● EXERCISE GOAL
Your job is to set down the stretch of entries that opens with the line containing "[Pinterest - adidas] (565, 2389)" and closes with the line containing "You are a GUI agent. The screenshot is 1865×1988.". Keep both end lines, copy each exactly, and add nothing.

[[ RECORDS PROVIDED open ]]

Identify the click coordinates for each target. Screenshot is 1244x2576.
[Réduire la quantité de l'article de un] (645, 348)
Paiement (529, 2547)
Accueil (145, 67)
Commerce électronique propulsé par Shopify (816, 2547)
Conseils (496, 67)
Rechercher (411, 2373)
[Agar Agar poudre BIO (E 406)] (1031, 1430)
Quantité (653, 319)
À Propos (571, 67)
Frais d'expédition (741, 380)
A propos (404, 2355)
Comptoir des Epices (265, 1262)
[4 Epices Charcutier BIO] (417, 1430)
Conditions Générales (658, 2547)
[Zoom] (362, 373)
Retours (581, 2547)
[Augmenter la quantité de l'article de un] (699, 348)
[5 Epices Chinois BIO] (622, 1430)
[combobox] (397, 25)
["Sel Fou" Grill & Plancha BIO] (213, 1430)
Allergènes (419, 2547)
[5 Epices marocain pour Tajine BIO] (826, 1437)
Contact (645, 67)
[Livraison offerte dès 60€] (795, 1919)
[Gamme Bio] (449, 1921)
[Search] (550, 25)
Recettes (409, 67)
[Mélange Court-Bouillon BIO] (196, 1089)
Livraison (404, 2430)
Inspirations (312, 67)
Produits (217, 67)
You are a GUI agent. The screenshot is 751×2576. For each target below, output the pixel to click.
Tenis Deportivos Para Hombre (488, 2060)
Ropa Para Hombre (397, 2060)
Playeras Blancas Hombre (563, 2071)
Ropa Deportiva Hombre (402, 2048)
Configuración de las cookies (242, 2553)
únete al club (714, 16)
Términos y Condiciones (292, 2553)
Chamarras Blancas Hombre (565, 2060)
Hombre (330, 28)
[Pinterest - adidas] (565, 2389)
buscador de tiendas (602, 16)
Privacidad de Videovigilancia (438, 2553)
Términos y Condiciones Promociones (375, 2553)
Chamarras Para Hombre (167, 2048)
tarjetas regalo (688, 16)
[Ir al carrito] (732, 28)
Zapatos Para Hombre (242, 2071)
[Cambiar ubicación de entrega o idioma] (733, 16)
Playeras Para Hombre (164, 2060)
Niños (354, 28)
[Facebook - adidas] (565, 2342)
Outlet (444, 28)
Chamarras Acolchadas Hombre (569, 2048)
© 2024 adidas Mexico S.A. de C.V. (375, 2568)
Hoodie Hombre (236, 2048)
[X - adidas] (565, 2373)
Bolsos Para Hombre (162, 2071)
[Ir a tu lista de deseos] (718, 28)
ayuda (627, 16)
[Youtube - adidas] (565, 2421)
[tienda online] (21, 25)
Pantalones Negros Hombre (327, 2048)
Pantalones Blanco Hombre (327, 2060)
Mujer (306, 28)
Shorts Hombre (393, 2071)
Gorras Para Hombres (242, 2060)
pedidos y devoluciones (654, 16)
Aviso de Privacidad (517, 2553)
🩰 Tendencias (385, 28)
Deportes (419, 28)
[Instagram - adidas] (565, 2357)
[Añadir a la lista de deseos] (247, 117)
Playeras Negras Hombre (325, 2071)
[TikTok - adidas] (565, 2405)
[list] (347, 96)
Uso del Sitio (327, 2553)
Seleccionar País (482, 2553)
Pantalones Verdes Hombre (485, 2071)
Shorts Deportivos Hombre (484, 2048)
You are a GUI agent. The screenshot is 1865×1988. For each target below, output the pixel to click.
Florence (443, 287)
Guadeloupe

[[ RECORDS PROVIDED closed ]]

● SOLUTION TO THIS PROBLEM
[Pinterest - adidas] (565, 2389)
buscador de tiendas (602, 16)
Privacidad de Videovigilancia (438, 2553)
Términos y Condiciones Promociones (375, 2553)
Chamarras Para Hombre (167, 2048)
tarjetas regalo (688, 16)
[Ir al carrito] (732, 28)
Zapatos Para Hombre (242, 2071)
[Cambiar ubicación de entrega o idioma] (733, 16)
Playeras Para Hombre (164, 2060)
Niños (354, 28)
[Facebook - adidas] (565, 2342)
Outlet (444, 28)
Chamarras Acolchadas Hombre (569, 2048)
© 2024 adidas Mexico S.A. de C.V. (375, 2568)
Hoodie Hombre (236, 2048)
[X - adidas] (565, 2373)
Bolsos Para Hombre (162, 2071)
[Ir a tu lista de deseos] (718, 28)
ayuda (627, 16)
[Youtube - adidas] (565, 2421)
[tienda online] (21, 25)
Pantalones Negros Hombre (327, 2048)
Pantalones Blanco Hombre (327, 2060)
Mujer (306, 28)
Shorts Hombre (393, 2071)
Gorras Para Hombres (242, 2060)
pedidos y devoluciones (654, 16)
Aviso de Privacidad (517, 2553)
🩰 Tendencias (385, 28)
Deportes (419, 28)
[Instagram - adidas] (565, 2357)
[Añadir a la lista de deseos] (247, 117)
Playeras Negras Hombre (325, 2071)
[TikTok - adidas] (565, 2405)
[list] (347, 96)
Uso del Sitio (327, 2553)
Seleccionar País (482, 2553)
Pantalones Verdes Hombre (485, 2071)
Shorts Deportivos Hombre (484, 2048)
You are a GUI agent. The screenshot is 1865×1988. For each target below, output the pixel to click.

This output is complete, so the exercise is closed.